Commercial finite element package ABAQUS was used to model the expansion of Xience stent inside a diseased artery with 40% stenosis. The arterial wall, consisting of intima, media and adventitia layers, and the stenotic plaque were described by different hyperelastic models. Both folded and rubber balloons were considered and inflated with a linearly increasing pressure of 1.4 MPa. Simulations were also carried out by considering free, partially and fully constrained arteries.

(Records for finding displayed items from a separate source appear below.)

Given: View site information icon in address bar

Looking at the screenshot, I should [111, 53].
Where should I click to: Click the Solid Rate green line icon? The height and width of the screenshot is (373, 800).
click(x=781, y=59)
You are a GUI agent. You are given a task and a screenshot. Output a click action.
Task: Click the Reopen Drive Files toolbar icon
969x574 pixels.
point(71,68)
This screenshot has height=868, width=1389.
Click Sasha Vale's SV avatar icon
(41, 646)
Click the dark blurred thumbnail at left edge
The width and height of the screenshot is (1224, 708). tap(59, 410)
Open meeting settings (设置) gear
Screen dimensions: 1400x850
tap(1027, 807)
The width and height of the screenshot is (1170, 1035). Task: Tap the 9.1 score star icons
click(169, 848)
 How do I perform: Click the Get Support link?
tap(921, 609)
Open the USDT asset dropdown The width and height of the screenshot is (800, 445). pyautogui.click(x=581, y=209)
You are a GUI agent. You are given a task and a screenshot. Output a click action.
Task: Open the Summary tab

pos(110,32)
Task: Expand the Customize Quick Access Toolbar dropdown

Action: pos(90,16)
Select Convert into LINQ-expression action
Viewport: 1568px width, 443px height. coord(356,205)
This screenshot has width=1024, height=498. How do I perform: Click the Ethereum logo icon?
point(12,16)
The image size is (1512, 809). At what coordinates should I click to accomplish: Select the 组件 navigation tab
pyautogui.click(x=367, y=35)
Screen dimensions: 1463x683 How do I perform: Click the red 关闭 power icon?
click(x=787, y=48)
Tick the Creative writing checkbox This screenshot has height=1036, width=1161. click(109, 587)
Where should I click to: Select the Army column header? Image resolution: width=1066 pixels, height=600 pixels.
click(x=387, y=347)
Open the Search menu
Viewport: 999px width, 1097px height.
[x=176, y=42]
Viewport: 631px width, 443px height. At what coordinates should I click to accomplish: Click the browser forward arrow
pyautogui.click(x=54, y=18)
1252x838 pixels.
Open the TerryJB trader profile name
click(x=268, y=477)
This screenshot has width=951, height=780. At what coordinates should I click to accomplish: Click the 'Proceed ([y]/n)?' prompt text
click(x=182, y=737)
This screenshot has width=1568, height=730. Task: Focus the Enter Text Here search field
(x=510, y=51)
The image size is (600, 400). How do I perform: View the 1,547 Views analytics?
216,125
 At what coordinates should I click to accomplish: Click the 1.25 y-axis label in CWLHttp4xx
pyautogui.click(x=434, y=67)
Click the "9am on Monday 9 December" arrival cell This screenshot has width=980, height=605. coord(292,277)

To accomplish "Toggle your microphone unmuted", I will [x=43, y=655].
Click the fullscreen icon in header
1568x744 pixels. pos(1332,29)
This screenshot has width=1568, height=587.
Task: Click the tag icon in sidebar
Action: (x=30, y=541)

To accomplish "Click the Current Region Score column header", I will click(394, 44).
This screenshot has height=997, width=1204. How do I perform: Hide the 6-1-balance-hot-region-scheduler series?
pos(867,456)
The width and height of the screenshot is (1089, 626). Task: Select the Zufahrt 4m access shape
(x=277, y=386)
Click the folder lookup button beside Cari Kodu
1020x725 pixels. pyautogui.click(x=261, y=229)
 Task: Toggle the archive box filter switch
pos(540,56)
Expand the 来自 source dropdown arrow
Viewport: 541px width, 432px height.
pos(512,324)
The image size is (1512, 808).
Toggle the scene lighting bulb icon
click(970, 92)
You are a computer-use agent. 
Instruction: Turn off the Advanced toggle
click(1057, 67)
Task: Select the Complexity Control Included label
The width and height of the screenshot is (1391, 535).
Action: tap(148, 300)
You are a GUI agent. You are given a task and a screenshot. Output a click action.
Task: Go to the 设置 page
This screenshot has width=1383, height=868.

Folded balloon produces sustained stent expansion under a lower pressure when compared to rubber balloon, leading to increased stress level and enhanced final expansion for the system. Fully constrained artery reduces the stent expansion when compared to free and partially constrained arteries, due to the increased recoiling effect. Stress in the artery-plaque system has higher magnitude for stent expansion in a free artery due to more severe stretch. Calcified plaque limits stent expansion considerably when compared to hypocellular plaque. The negligence of the second stretch invariant in the strain energy potential leads to the disappearance of saturation behaviour during stent expansion. The use of anisotropic artery model reduces the system expansion at peak pressure when compared to the isotropic model, but with an increased final diameter due to reduced recoiling effect. The stress distribution in the artery-plaque system is also different for different combinations of artery and plaque constitutive models.
Folded balloon should be used in the simulation of stent deployment, with the artery partially constrained using spring elements with a proper stiffness constant. The blood vessel should be modelled as a three-layer structure using a hyperelastic potential that considers both the first and second stretch invariants as well as the anisotropy. The composition of the plaque also has to be considered due to its major effect on stent deployment.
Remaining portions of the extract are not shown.